Rcs: finisce sul mercato l’1,1% (MF)

MILANO (MF-DJ)–Dal riassetto delle attivita’ italiane di Rcs Mediagroup spunta un 1,16% di capitale in piu’ sul mercato. Un’iniezione di 8,52 milioni di titoli che, come si legge in un articolo di MF, potrebbe andare a rimpinguare l’esiguo flottante (12,27%) oppure potrebbe rafforzare la posizione di uno dei tanti azionisti forti del gruppo editoriale. Il pacchetto di azioni, che Banca Imi collochera’ a un prezzo di 1,16 euro (a fronte degli 0,66 euro delle attuali quotazioni di borsa), deriva dalla mancata adesione dei grandi soci Rcs all’offerta in opzione di 9,6 milioni di titoli (oltre alle 3,4 milioni di azioni di risparmio) legata all’acquisto da parte della capogruppo della totalita’ del capitale di Rcs Quotidiani, Periodici, Pubblicita’ e di altre nove controllate.
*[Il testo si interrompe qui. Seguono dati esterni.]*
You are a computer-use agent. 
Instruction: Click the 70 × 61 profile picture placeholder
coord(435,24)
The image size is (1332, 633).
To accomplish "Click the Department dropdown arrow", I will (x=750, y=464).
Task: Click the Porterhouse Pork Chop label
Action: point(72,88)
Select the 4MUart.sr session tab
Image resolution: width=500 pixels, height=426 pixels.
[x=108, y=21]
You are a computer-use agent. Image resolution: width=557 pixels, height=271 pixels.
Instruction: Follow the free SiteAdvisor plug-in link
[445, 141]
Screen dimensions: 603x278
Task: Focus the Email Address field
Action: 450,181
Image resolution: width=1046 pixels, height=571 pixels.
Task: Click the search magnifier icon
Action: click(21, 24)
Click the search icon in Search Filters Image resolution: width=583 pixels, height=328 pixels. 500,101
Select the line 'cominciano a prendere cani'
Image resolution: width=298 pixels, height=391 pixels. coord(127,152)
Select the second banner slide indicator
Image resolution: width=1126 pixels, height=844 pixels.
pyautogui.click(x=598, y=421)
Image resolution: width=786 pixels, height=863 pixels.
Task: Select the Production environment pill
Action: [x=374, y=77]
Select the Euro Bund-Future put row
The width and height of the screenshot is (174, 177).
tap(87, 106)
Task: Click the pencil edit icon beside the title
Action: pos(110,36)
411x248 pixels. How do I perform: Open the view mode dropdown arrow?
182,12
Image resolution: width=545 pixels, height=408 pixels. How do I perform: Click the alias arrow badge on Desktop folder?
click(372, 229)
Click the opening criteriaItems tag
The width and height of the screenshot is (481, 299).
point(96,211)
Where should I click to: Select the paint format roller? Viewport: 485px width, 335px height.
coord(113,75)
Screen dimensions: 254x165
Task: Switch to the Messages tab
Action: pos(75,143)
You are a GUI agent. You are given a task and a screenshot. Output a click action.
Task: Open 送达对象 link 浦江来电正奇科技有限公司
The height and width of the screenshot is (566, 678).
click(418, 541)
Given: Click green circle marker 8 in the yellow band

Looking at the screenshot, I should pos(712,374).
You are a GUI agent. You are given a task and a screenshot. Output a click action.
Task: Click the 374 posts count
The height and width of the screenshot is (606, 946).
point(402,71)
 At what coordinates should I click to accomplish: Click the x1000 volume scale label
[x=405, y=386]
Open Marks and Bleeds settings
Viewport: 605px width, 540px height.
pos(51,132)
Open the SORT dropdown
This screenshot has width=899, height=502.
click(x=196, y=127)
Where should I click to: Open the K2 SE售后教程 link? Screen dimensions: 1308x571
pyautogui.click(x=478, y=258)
I soci del patto di sindacato, che controllano oltre il 65% del capitale di Rcs (la quota sindacata e’ del 63,5%), non hanno di fatto colto l’occasione di rafforzarsi nel capitale del gruppo, ma non e’ da escludere che qualcuno decida di farlo ora muovendosi in autonomia. Negli ultimi mesi, infatti, il tema degli equilibri all’interno del patto presieduto da Giampiero Pesenti e’ tornato alla ribalta. A sostenere una revisione dei pesi azionari e’ stato di recente Diego Della Valle (5,5%) che ha chiesto, senza ottenerla, una diluizione del patto dall’attuale 63,5% al 51%. Lo stesso imprenditore marchigiano proprietario di Tod’s si e’ detto pronto a investire nel capitale del gruppo guidato dall’a.d. Antonello Perricone. Non e’ da escludere, poi, che il pacchetto di titoli che finira’ sul mercato in seguito al riassetto possa interessare anche altri soci forti di Rcs: come Giuseppe Rotelli (11%), i Toti (5,24%) e i Benetton (5,1%).